On that Day that Jesus spoke of in our text today, the Judge will select those who have selected to trust in His marvelous grace.

Finally, Jesus makes it clear that that Day will be a...

3. Surprise

vv. 42-44 "Therefore keep watch, because you do not know on what day your Lord will come. But understand this: If the owner of the house had known at what time of night the thief was coming, he would have kept watch and would not have let his house be broken into. So you also must be ready, because the Son of Man will come at an hour when you do not expect him."

Note that he takes it further than just saying we don’t know when, he says that the time will be when we do NOT expect Him. Throughout our text Jesus has taken care to paint the day of the Lord as an ordinary day--not Jan 1, 2000, not a day when his followers are gathered because someone predicted his coming on that day. But a day like the one when Noah got into the ark, when weddings and funerals and family meals and plowing are going on just like usual.

He uses the illustration of being prepared for a thief. When do you prepare for a thief? Well if you’re going to be prepared it has to be always. The point is Jesus wants us to be doing the right thing all the time.
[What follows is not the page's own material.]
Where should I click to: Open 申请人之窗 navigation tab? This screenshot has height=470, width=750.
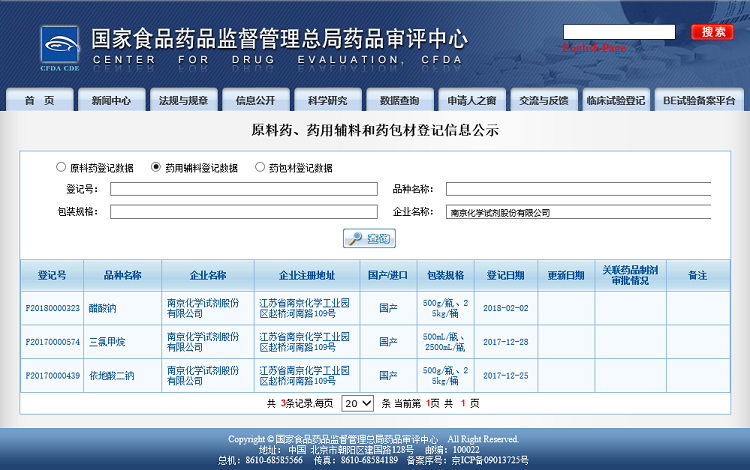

If you knew this were the day, how would you spend it differently? Would you tell your neighbors about Jesus? Would you change your television viewing? Would you commit yourself fully to the Lord for the first time?

Well then what if it weren’t until tomorrow? Could those things wait then? What if it were next week? Or next year?

Well then let me ask you this then: Why can’t you do those things anyway? Are we really living as if we expect Jesus to be true to His word?

A rural housewife, Fay Inchfawn, who lived a generation ago, wrote these lines which really capture the spirit of Jesus teaching about that coming day:

Sometimes, when everything goes wrong;

When days are short and nights are long,

When wash day brings so dull a sky,

That not a single thing will dry.

And when the kitchen chimney smokes,

And when there’s none so "old" as folks;

When friends deplore my faded youth,

And when the baby cuts a tooth

While John, the baby last but one,

Clings round my skirts till day is done;

And fat, good-natured Jane is glum

And butcher’s man forgets to come.

Sometimes I say, on days like these

I get a sudden gleam of bliss.

Not on some sunny day of ease

He’ll come...but on a day like this.

(christianglobe.com/illustrations)

Jesus has promised that he will return. Do we believe Him? Do our lives reflect an expectancy that he will come at a moment that we think--NOT?

Most importantly of all, have you personally made the selection to trust in what he has done to save you from sin? Does your heart cry out, "Even so come quickly, Lord Jesus?"